Wie diese Situation zu lösen ist, könne man nicht für alle Paare pauschal beantworten, sagt Wolf. Manchmal sei es durchaus sinnvoll, die Beziehung eine Zeit lang zu öffnen und die sexuelle Exklusivität aufzugeben. So wie Kathrin und ihr Freund. Sie haben beschlossen, dass Sex mit anderen nicht mehr verboten sein soll. Es ist ein Experiment, über dessen Risiken sich Kathrin bewusst ist. "Für mich bedeutet diese offene Beziehung nicht, dass ich machen kann, was ich will." Im Gegenteil. Weil es nun kein Verbot mehr gebe, das die Grenzen festlegt, müsse sie selbst die Verantwortung übernehmen und abwägen, was sie sich und ihrer Partnerschaft zumuten will.

Auch eine Affäre sei eine Öffnung der Beziehung, jedoch mit dem Unterschied, dass der andere nicht eingewilligt habe, sagt Wolf. "Ob Affäre oder offene Beziehung, all das kann zu Krisen in der Partnerschaft führen. Aber diese Krisen wiederum können dazu führen, dass sich die Partnerschaft weiterentwickelt." 

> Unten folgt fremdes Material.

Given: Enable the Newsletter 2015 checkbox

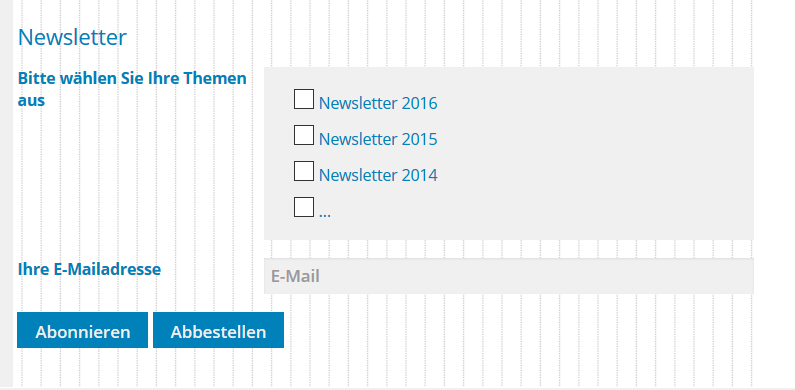Looking at the screenshot, I should click(x=304, y=135).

"Monogamie ist weder das einzig sinnvolle Beziehungskonzept, noch ist die Monogamie gescheitert", sagt Wolf. Welche Beziehungsform für ein Paar sinnvoll ist, könne sich immer wieder ändern und müsse sehr individuell entschieden werden. "Sexualität ist natürlich etwas sehr Persönliches", sagt Wolf. In einer Partnerschaft sei sie allerdings nichts Individuelles mehr, sondern werde zur Verhandlungssache.